Carry on the court opinion in the Daytona Beach traffic conviction appeal from the point where it stops.
--- Start of Source document ---
De Coningh v. City of Daytona Beach

103 So.2d 233 (1958)

Peter C. DE CONINGH, Petitioner,
v.
CITY OF DAYTONA BEACH, a Municipal Corporation, Respondent.

No. A-269.

District Court of Appeal of Florida. First District.

May 22, 1958.

*235 Millard B. Conklin, Daytona Beach, for petitioner.

W. Warren Cole, Jr., Daytona Beach, for respondent.

WIGGINTON, Judge.

We are here petitioned for certiorari to review an order of the Circuit Court of Volusia County dismissing petitioner's appeal from three judgments of conviction and sentence entered by the Municipal Court of the City of Daytona Beach.

Petitioner was convicted in the municipal court on separate affidavits charging him with speeding, reckless driving, and disobeying the instruction of a traffic control signal, respectively. Fines were imposed on each conviction and petitioner's driver's license was suspended for a period of thirty days. Appeal was taken to the Circuit Court and the Municipal Court was moved to grant supersedeas and set the conditions and amount of petitioner's bond in accordance with F.S. § 932.52, F.S.A. The trial court's judgments of conviction, and its order granting supersedeas only as to the fines imposed were subsequently affirmed.

Petitioner here asserts error by the appellate circuit court in affirming the municipal court's judgment in that (1) the affidavits failed to charge any offense under the ordinances of the city; (2) the sentence suspending his driver's license in addition to the imposition of a fine was without authority of law; and (3) it was error to grant supersedeas only as to the fines, but to deny it as to that portion of the sentence suspending petitioner's driver's license. We have carefully considered the first two points, but find them to be without merit. Our consideration is therefore confined to petitioner's third point dealing with the trial court's order granting supersedeas only as to a part of the judgment and sentence from which appeal was taken. The appeals herein, having been perfected prior to July 1, 1957, are unaffected by the present Appellate Rules governing criminal appeals.

While we are fully aware of the merit in respondent's contention that the question of the suspension itself has become moot, we nevertheless feel that it is of sufficient importance to warrant consideration.

In its order granting partial supersedeas the municipal court reasoned that "even on the municipal level admission to bail, after conviction, is not a matter of right but rests in the sound judicial discretion of the trial court." In support of *236 this position the court cited Section 9 of the Declaration of Rights, Florida Constitution, F.S.A. and F.S. § 903.01 F.S.A. The cited constitutional section provides merely that all persons shall be bailable by sufficient sureties except for capital offenses where the proof is evident or the presumption great, and has no application to a defendant's right to bail after the entry of a judgment of conviction.[1] Section 903.01, F.S., F.S.A., is a general procedural statute, enacted subsequent to F.S. § 932.52, F.S.A., which permits a reasonable discretion by trial courts in the matter of granting supersedeas or bail pending an appeal. Such discretion is to be exercised in accordance with the criteria established by our Supreme Court in Younghans v. State.[2] If F.S. § 903.01, F.S.A., is to be given the effect of repealing F.S. § 932.52, F.S.A., then the ruling of the municipal court would be correct. Such, we believe, is not the case.
--- End of Source document ---
--- Start of Material supplied ---
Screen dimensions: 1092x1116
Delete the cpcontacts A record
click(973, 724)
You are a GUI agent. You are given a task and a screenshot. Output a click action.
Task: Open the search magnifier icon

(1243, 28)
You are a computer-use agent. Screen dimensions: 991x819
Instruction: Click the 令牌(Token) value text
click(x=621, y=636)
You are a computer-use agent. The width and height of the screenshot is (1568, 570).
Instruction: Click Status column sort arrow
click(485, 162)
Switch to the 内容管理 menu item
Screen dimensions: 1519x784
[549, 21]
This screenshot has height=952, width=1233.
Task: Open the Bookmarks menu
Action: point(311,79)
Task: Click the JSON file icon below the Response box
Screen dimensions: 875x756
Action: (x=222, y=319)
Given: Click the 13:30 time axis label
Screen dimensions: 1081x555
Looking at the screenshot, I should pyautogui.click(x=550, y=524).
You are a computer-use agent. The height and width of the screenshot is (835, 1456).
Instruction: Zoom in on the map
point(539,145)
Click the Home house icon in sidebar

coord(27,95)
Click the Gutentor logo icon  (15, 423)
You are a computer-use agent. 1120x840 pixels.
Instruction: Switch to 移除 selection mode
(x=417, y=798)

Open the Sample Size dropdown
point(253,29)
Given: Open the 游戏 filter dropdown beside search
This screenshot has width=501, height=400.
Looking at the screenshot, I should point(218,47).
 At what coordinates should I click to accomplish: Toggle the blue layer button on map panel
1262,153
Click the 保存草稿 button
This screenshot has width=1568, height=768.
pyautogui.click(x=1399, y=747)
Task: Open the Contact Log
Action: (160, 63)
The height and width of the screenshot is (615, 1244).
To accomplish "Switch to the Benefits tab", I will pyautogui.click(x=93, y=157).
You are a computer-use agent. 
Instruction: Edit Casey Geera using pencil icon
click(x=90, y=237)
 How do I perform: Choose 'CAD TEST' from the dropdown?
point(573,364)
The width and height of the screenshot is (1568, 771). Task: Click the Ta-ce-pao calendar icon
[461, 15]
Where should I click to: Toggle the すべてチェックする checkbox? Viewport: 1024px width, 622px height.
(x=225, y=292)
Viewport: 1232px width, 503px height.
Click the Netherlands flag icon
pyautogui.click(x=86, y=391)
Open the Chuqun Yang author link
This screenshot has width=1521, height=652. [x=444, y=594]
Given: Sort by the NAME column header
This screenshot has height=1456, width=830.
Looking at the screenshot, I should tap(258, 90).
--- End of Material supplied ---
▸ Response to the task
While it is a "well settled rule of construction that the last expression of the legislative will is the law in cases of conflicting provisions in the same statute or in different statutes the last in point of time or order of arrangement prevails;"[3] it is equally well established that "repeals by implication are disfavored and in order to declare that one statute repeals another by implication it must appear that there is positive repugnancy between the two, or that the latter was clearly intended to prescribe the only rule which should govern the case to which it is applicable, or that it revises the subject-matter of the former."[4] Also, "the legal presumption is that the legislature did not intend to keep really contradictory enactments in the statute book, or to effect so important a measure as the repeal of a law without expressing an intent to do so."[5] Since there appears to be no direct conflict or absolute repugnancy between the two statutes here in question, the specific (F.S. § 932.52, F.S.A.) must be held to control supersedeas on appeal from municipal courts, rather than the general statute (F.S. § 903.01, F.S.A.), which is applicable to trial courts of record. Therefore, the sole remaining question concerns whether the specific statute controlling appeals from the municipal courts of this state vests discretion in such courts as to supersedeas.

Section 932.52, F.S.A., provides that:

"(1) Any person convicted of any offense in any municipal court of this state may appeal from the judgment of such court * * *
* * * * * *
"(16) Appellant shall enter into a bond in double amount of the fine and costs assessed or if the judgment be one of imprisonment for a term in the jail of said municipality, then the bond shall be in an amount sufficient to cover all costs * * *, plus not less than ten nor more than two hundred dollars additional in the discretion of the municipal judge * * * When the bond is entered into and filed with the clerk of the circuit court, it shall operate as a supersedeas * * *" (Emphasis supplied.)

It is clear from the foregoing statutory provisions that appeal from a judgment entered by any municipal court of this state may be taken as a matter of right. There is nothing in the language of this statute which vests the municipal court with any discretion other than to fix the amount of the bond to be furnished *237 by the appellant, and this only within prescribed limits.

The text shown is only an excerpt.